Activity list ▸
1 – Using the post on growing quinoa, decide whether each statement agrees with it: (a) the writer found that soaking the seeds for 12 hours removed the saponins, (b) the plants were ready to harvest in about four months, (c) birds readily eat quinoa seeds. Answer yes or no for each and quote the words from the post that settle it.
2 – From the post on growing quinoa, list in order every step the writer took with the plants, from cutting the stalks to storing the seed.

Selected text ▸
+ + + + +

This is an old post I did on growing quinoa a few years back and never put up. (pic is not mine)
The quinoa growing experiment
This past spring we decided we were going to attempt to grow some of our own grains in our attempt to become as self sustaining as possible. One of the grains we chose to grow is called QUINOA or the mother of all grains.For ease in explanation here is a pretty good link describing it. It sone of the best grains available and is super high in protein content (20% or there abouts). It also has all your amino acids in it and very little is needed to be a very nutritious grain for you.
My own observations
It was very simple to grow, simply plant and let it go. It withstood both heavy rains as well as dry to drought conditions very well until just before it should have been harvested. The weight on the seed heads did cause it to snap off just before harvest time. I am assuming that part of the breakage was because we planted in rows and it wasn't dense enough to keep it standing .
The plant itself it beautiful, when it is nearing maturity it changes color much like hardwood trees do. There are shades of yellow, reds and oranges in the leaves then they begin to fall off. The quinoa we planted had seed heads that were rainbow colored as well, making the plants even more pretty.
Plants were ready to harvest here in about 4 months time. I direct seeded just after the last frost and harvested the second or third week of august. I simply went out and cut the stalks off then laid them out to dry or hung them to finish drying. Then I rubbed the seed heads between my hands onto a large sheet. Once this was done i harrowed it in front of a fan to get the chaff and junk from the actual seed. This is a bit tedious and boring... OK, it is a lot tedious and boring, but a good job for a useless eater. I then let them finish drying and tossed them into a storage container.
The biggest problem I have had with the quinoa is removing the saponins from the outside of the seeds themselves. The saponins are also what make it a good plant since birds and other animals will not touch the seeds. Removing the saponins is very important before cooking , they can make you very ill or kill you if you ingest too much of them. To remove the outer coating, books will tell you to soak for 12 hours before cooking. I did this and it didn't work . I since have figured out that in order to eat the final product, you need to think about it 3 days in advance of when you plan on eating it and soak them in water for all three days. Change the water out several times a day and mix the grains around in it while doing this. The water may bubble some , much like soap does and it will be a greyish color when you change out the water. When the water runs clear and no more bubbles it should be ready for cooking. A different approach is to soak it for a day or two before cooking, Place it in water boil for one minute, change the water boil another minute and then cook.
It is a rather odd little grain, has a different consistency to it and takes a bit of getting used to . There are a few ways to cook it other than boiling like rice. Some roast it and "pop" it and make something resembling popcorn balls. It has a slightly nutty flavor to it when done this way. It is often seen in vegan and veggie dishes and there are a few cold salads that it can be used in... It can also be sprouted and used as a sprout.

+ + + + +

Data provided ▸
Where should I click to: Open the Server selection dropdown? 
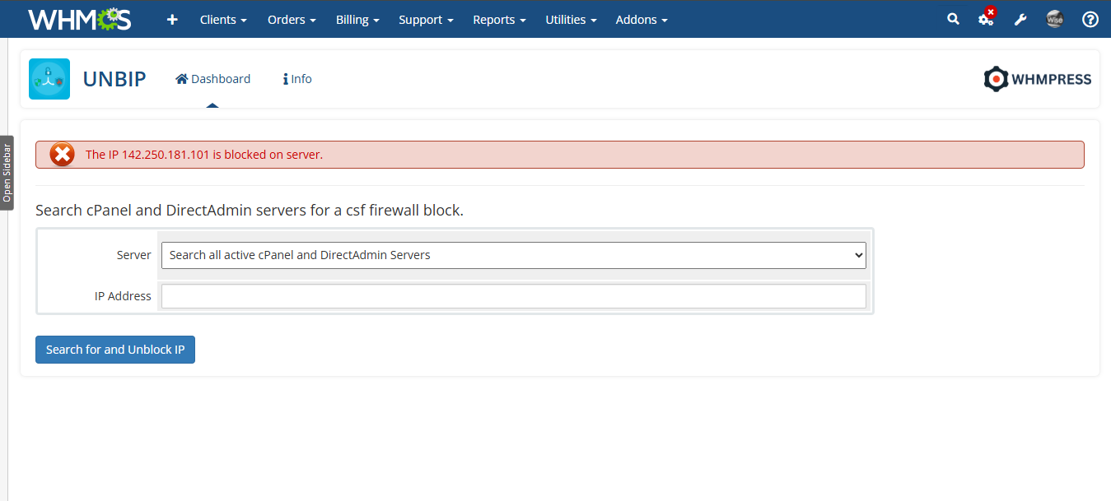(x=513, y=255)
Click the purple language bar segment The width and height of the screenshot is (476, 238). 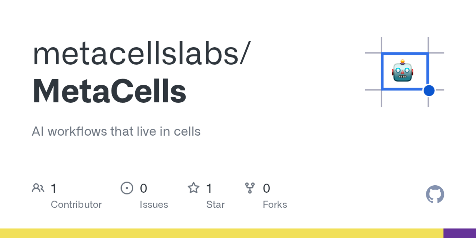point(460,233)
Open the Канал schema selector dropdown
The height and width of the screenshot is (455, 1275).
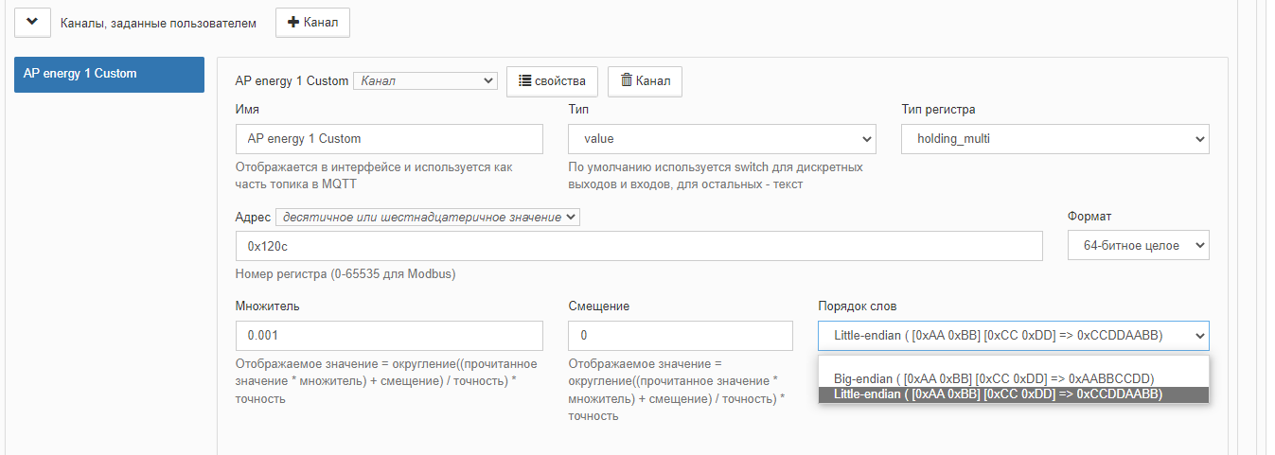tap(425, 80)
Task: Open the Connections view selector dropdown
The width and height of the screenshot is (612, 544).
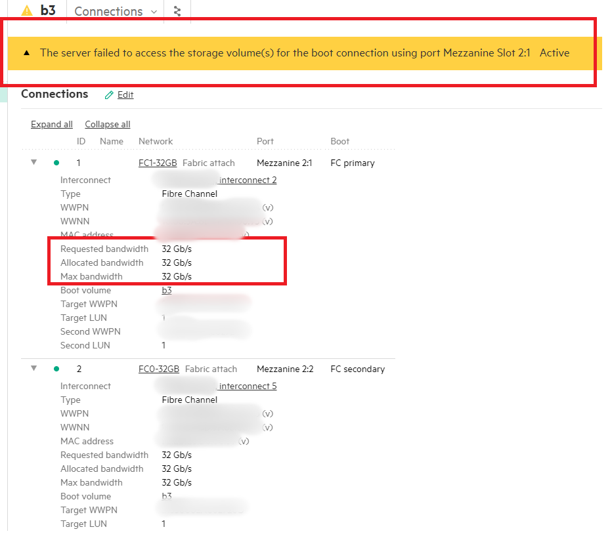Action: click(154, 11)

+ + + + +

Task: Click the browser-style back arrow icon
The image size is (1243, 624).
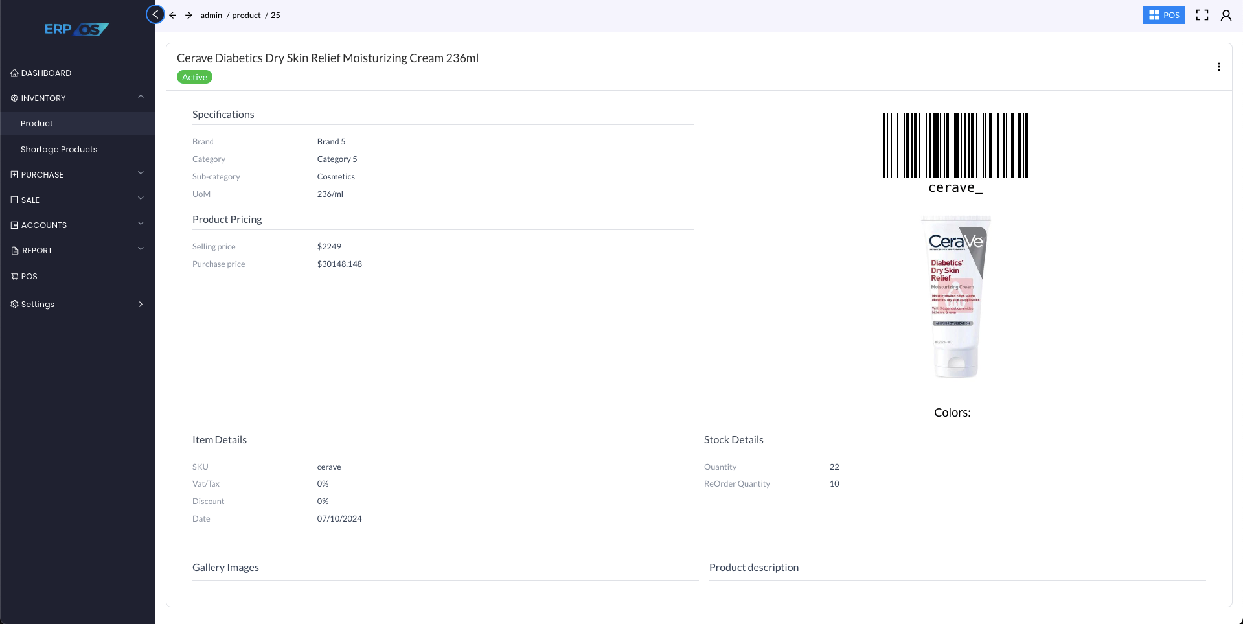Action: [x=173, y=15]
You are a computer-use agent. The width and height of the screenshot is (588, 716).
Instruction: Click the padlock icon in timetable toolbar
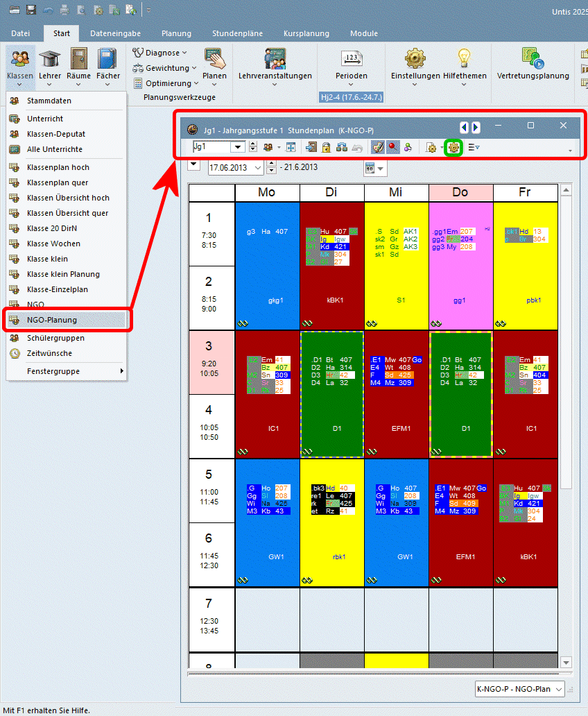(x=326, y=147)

+ + + + +

List of answers ▸
1 –
(a) No: "I did this and it didn't work"
(b) Yes: "Plants were ready to harvest here in about 4 months time."
(c) No: "birds and other animals will not touch the seeds"

2 –
1. Cut the stalks off.
2. Laid them out to dry or hung them to finish drying.
3. Rubbed the seed heads between the hands onto a large sheet.
4. Harrowed it in front of a fan to get the chaff and junk from the seed.
5. Let them finish drying.
6. Tossed them into a storage container.